Çanakkale Destanı anlatılamaz. Bu savaşta yaşananlar hayal bile edilemez. Ama Çanakkale ruhunu yaşamak isteyen Türküyle, Kürdiyle, Çerkez’i, Laz’ı, Boşnak’ı, Gürcü’sü, Ermeni’si, Yahudi’si, Rum’uyla şehit olduğu bu topraklara giderek yaşamalı.
Çanakkale’yi, gezerken alnının ortasından vurulan onlarca kafatasını, susam tarlalarının arasında ayağına takılan asker düğmelerini, denizin dibindeki top kalıntılarını görmeli. Fotoğraflara bakmalı o günü Çanakkale Ruhuyla yaşamalı ve bunu yüreğine kazımalıdır.
Atatürk, ”Ben size taarruzu emretmiyorum ölmeyi emrediyorum. Biz ölünceye kadar geçecek zaman zarfında yerimize başka kuvvetler gelir, başka komutanlar hakim olabilir" sözünü Conkbayırında 25 Nisan 1915 te söylemiştir.
“Benimle beraber burada muharebe eden askerler kesin olarak bilmelidir ki bize verilen namus görevini eksiksiz yapmak için bir adım geri gitmek yoktur.
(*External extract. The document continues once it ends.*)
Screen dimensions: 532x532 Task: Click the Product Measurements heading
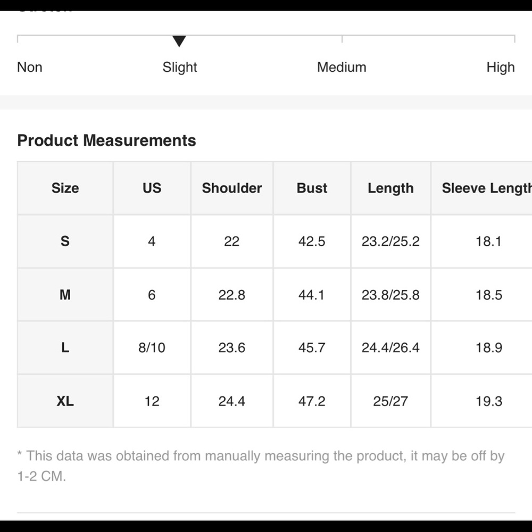click(106, 140)
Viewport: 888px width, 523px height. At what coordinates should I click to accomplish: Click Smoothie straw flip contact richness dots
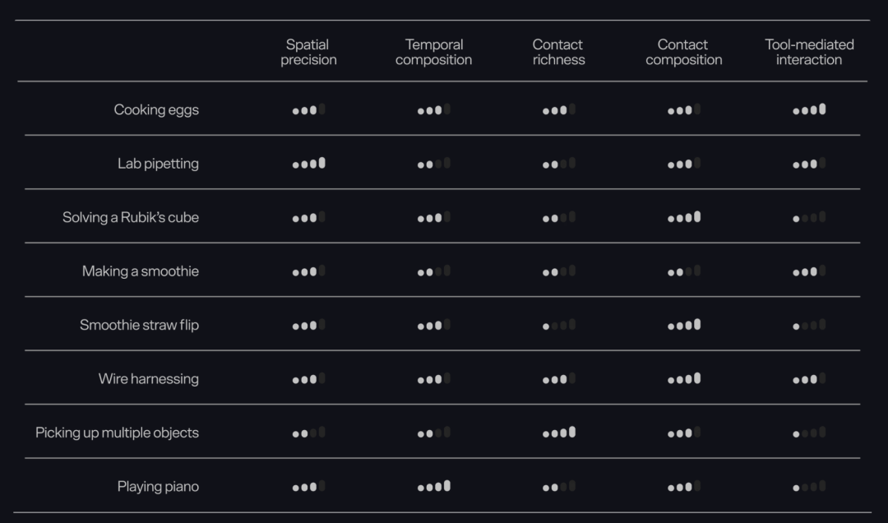(559, 325)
Uyku, dinlenme aramanın,
bu dinlenmeden yalnız bizim değil, bütün milletimizin sonsuza kadar mahrum kalmasına sebep olacağını hepinize hatırlatırım “ sözünü de Arıburnu da 3 Mayıs 1915 te söylemiştir.
Atatürk yine bu savaş için “Çanakkale Zaferi, Türk askerinin ruh kudretini gösteren şayanı hayret ve tebrik bir misaldir. Emin olmalısınız ki, Çanakkale Muharebelerini kazandıran bu yüksek ruhtur“
Evet, bizlerde, Çanakkale Ruhunu içimizde yaşatmalıyız.